A new stategy for ‘systematic biology’ research in the UK has been proposed by the UK Systematics Forum in its report, ‘The Web of Life’. The strategy is not just aimed at the science community but also explains to a wider audience the part systematics – which involves naming, description and identification of plants, animals and micro-organisms, as well as fossils, rocks and minerals – plays in our understanding of the natural world.

Source: iem

A public meeting has been held to discuss South West Water’s plans for Falmouth’s first sewage treatment works. The plant will treat effluent from a population of 43,000 in the Falmouth and Penrhyn area. At the moment, the waste is only subjected to basic screening before discharge with the outgoing tide.
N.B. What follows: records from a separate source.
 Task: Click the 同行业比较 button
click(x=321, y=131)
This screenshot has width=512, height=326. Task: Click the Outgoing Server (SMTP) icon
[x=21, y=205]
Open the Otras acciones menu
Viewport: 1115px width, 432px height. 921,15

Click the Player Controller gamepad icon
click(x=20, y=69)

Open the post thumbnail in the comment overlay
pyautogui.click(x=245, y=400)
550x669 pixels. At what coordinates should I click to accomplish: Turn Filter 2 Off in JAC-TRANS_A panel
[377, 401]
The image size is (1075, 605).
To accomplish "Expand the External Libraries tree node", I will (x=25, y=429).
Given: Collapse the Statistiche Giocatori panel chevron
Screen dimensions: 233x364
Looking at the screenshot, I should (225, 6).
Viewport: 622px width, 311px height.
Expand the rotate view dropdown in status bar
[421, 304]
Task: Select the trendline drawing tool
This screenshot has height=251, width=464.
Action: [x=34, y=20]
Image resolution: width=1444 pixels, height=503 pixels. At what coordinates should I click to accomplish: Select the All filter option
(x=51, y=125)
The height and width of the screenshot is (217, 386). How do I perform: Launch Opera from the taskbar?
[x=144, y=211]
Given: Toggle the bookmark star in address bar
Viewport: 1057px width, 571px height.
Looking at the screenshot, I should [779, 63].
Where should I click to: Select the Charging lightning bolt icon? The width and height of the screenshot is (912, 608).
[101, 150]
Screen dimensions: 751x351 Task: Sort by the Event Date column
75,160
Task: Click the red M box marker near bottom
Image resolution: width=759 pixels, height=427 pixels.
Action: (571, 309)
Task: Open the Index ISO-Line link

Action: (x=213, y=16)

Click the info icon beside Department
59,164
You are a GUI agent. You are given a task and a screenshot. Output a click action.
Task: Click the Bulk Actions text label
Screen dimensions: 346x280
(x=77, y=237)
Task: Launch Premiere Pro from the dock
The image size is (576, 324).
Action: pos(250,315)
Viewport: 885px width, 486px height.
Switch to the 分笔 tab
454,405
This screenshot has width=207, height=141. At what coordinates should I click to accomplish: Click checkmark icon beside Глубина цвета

Environment Agency (EA) area manager Geoff Boyd said: “Our results show this phased cycle is fairly effective, with two out of three local beaches reaching the ‘blue flag’ standard for bathing. However, this project would do a lot to improve water quality in the area.” The new plant will have tertiary treatment, including gravity sand filters and UV disinfection. South West Water’s project manager Andy Dawe said: “Process design will be by Purac, civil engineering design by Pel Frischmann and civil construction by Sir Alfred McAlpine.” Construction is expected to begin in April, finishing in May 2000. Mr Boyd added: “As with all such meetings, there were some positive statements from the public and some of more concern. We will consider these when examining South West’s proposals.”

Source: wwt

The British Chilean Chamber of Commerce has gained sponsorship from the DTI to visit AguaExpo Latinoamericana ’99. The international water and sanitation show will take place in Santiago on 26-29 May . For details (Tel) +44 171 323 3053.

Source: wwt

MID Southern Water’s and South East Water’s licences have been replaced with a single one. From the first of this month, Mid-Sussex Water, an operating subsidiary of South East Water, became the licence holder for the areas previously served by both South East Water and Mid Southern Water. All three companies are owned by SAUR Water Services plc and have the same management control. Saur has agreed to reduce customer’s bills in April 2000 by £580,000, the savings attributable from the move.

Source: wwt

NEW Year’s day marked an end to dumping sewage sludge at sea. Commenting on this Michael Meacher, environment minister, said: “I am pleased that this practice, which helped to earn us our previous reputation as the dirty man of Europe, has now finally ended ……..it is a necessary part of our aim of giving this country an environmentally sustainable water industry.”

Source: wwt

FARMERS in parts of England and Wales are now required to keep formal records of their use of fertilizers and manures as a key part of a new anti-pollution measure. Part of the Action Programme for Nitrate Vulnerable Zones, this measure will allow the EA to assess farmers’ compliance with the programme.